Massimo Zamboni - La mia patria attuale (2022)
di Michele Brigante Sanseverino
Esiste davvero l’Italia o è solamente una mera espressione geografica? Esistono davvero gli italiani? Ha senso cercare la nostra coscienza comune? Riusciremo a vedere oltre le lande desolate nelle quali senti solo urlare i cani? Riusciremo ad andare oltre questo sciagurato “mare nostrum” di delusioni brucianti e promesse mancate? Sapremo svincolarci e liberarci dal disordine, dal cinismo, dalla paura e dall’ignoranza che sembrano condannarci a restare, per sempre, proni e piegati, in balia dei peggiori governi e di una classe politica che è incapace di guardare con fiducia costruttiva al futuro, incapace di offrire prospettive alternative, incapace di uscire dai soliti schemi mentali e dai soliti luoghi comuni, ma si ostina a vivere nella menzogna di uno sterile, paranoico e frustrante eterno presente, pur di conservare i propri privilegi e la propria posizione?
Vi sono abitudini e atteggiamenti che appaiono quasi impossibili da sradicare, eppure, camminando per le strade, attraversando le città e i paesi, soffermandosi a discutere con le persone comuni, è possibile sentire circolare la speranza di una vivida e curiosa intelligenza. Un’intelligenza che, purtroppo, non è spesa a beneficio né della collettività, né di alcuna istituzione, ma che, tragicamente, giorno dopo giorno, anno dopo anno, nei secoli dei secoli, guarda esclusivamente al proprio micro-mondo personale, al proprio benessere individuale, ad una visione dei fatti e degli eventi che è assolutamente egoistica e materialista, preferendo, spesso, la facilità di un utile, ma ingiusto compromesso, piuttosto che l’indignazione e la conseguente ribellione verso un modello sociale, politico ed economico, che, soprattutto durante la recente pandemia, si è mostrato iniquo e disumano.
I dieci brani di “La Mia Patria Attuale”, ricchi di combattive sonorità di matrice folkeggiante, di una narrazione cantautoriale cruda e malinconica, di una vibrante e accattivante poesia, di chitarre e pianoforte, organo e mellotron, offrono al pubblico quello che, ad un primo ascolto, potrebbe apparire solamente un ingannevole e insensato conforto, un dolente susseguirsi di invocazioni a Dei inesistenti che si mostrano sordi alle nostre preghiere, ciechi e insensibili dinanzi alle dolorose tragedie che sconvolgono il mondo.
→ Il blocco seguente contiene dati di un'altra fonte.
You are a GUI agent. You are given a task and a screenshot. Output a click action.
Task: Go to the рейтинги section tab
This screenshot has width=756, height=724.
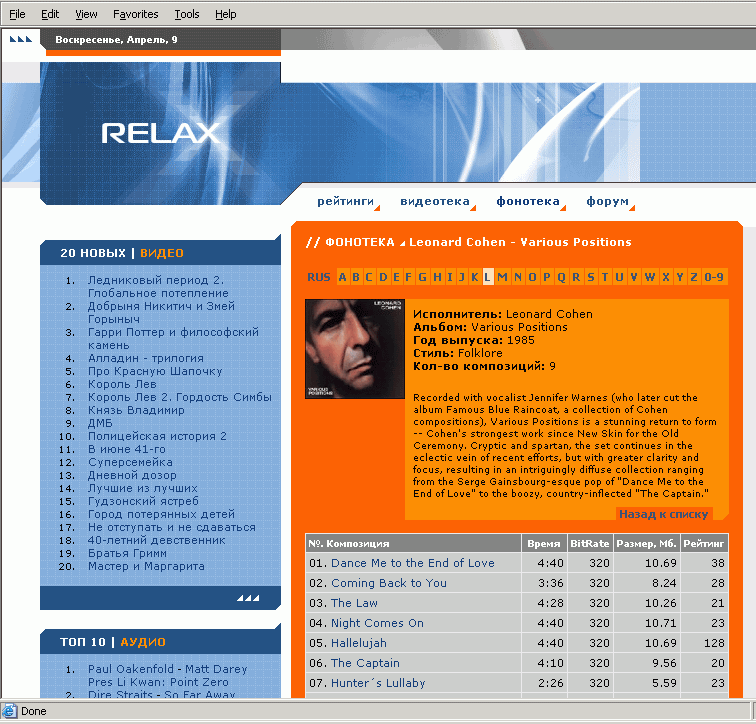(345, 201)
In realtà, però, queste invocazioni sono rivolte soprattutto a noi stessi – agli sciagurati, ai reietti, ai diversi, agli emarginati, agli esclusi – spronandoli, attraverso quelle ritmiche e quelle percussioni che appartengono alla nostra storia comune, a rivoltarsi contro questa delirante e brutale visione della società.
Ed ecco che, dinanzi ai nostri occhi, appare l’immagine, rigorosamente in bianco e nero, di un popolo costretto a vivere in ostaggio di spietati demoni affamati di tempo, desiderosi di sfruttare a proprio vantaggio ogni barlume di bellezza, di fantasia e di creatività; creature che penetrano nelle nostre città, nelle nostre case, nelle nostre esistenze, nelle nostre menti e nei nostri cuori, iniettando in essi il veleno dell’odio, della fobia e della violenza, mostri che pensavamo aver sconfitto nel secolo scorso e che, invece, sfruttando un minuscolo e invisibile virus, sono ritornati a minacciare la pace, la sicurezza e la serenità, andando a costruire muri di intolleranza e a mettere le persone le une contro le altre, creando nemici inesistenti da colpevolizzare e combattere.
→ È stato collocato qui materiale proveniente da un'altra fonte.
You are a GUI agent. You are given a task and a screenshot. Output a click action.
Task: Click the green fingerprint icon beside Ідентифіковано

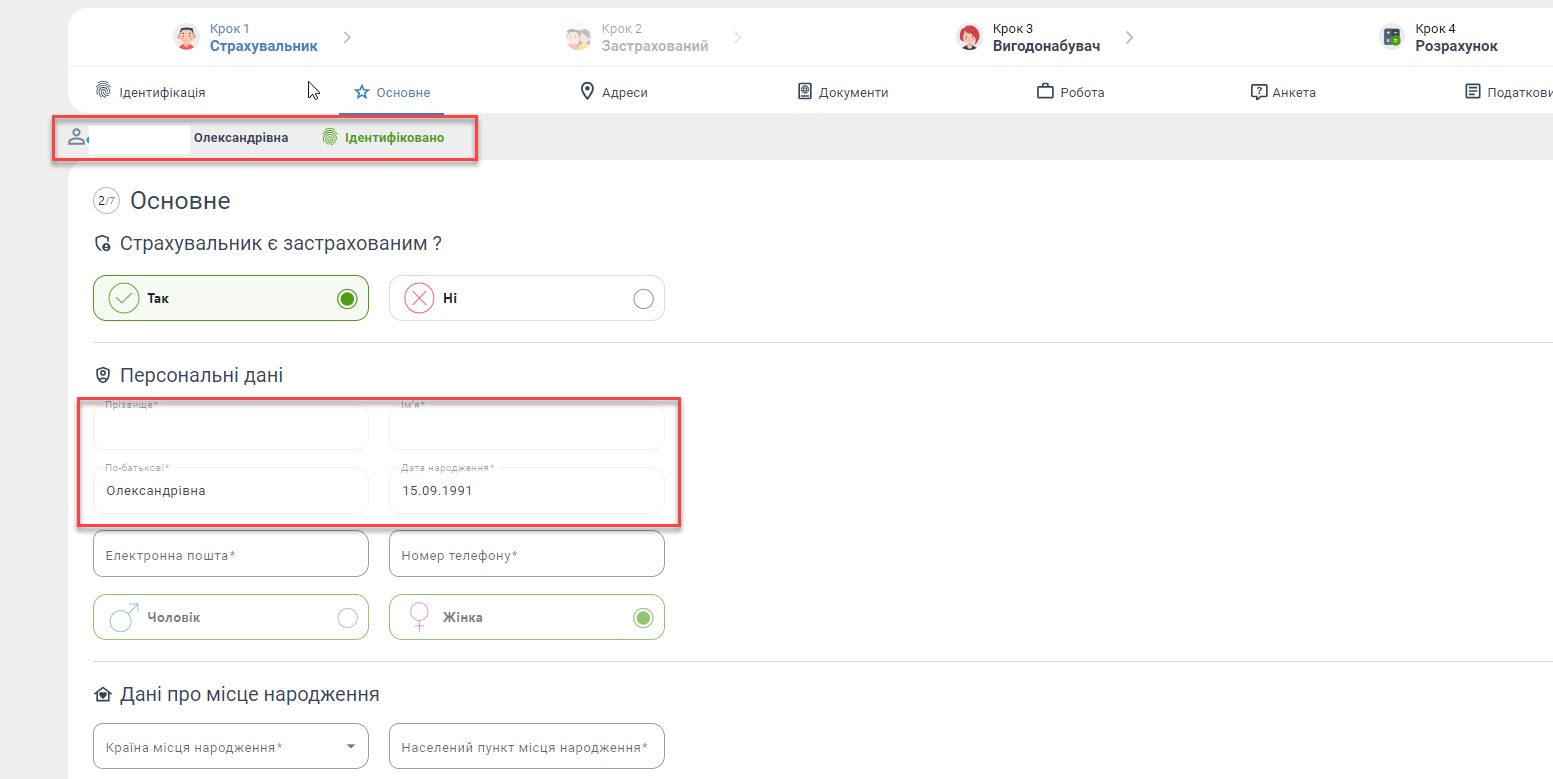pos(330,137)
Abbiamo l’obbligo, quindi, di essere ancora compagni, di ritrovare la purezza delle nostre origini, di stringere, senza alcuna vergogna, questa nostra terra natia, una terra impregnata di Vulcani e di Mare, di Alpi e Appennini, di Sposi Promessi e Divine Commedie, di popoli diversi che, attraverso incroci, scambi, incontri, migrazioni e una mescolanza di linguaggi, usanze e culture diverse, hanno dato vita a quella che è la nostra patria attuale, luogo di solidarietà e di accoglienza, argine contro ogni deriva xenofoba e autoritaria, canzone inclusiva nella quale voci diverse – dai greci ai latini, dagli arabi ai normanni, dai goti ai longobardi, dai francesi agli spagnoli – possano dimostrare, in modo concreto, come la ricchezza multietnica e multiculturale non rappresentano una macchia da cancellare, bensì sono una risorsa per migliorare il nostro futuro comune.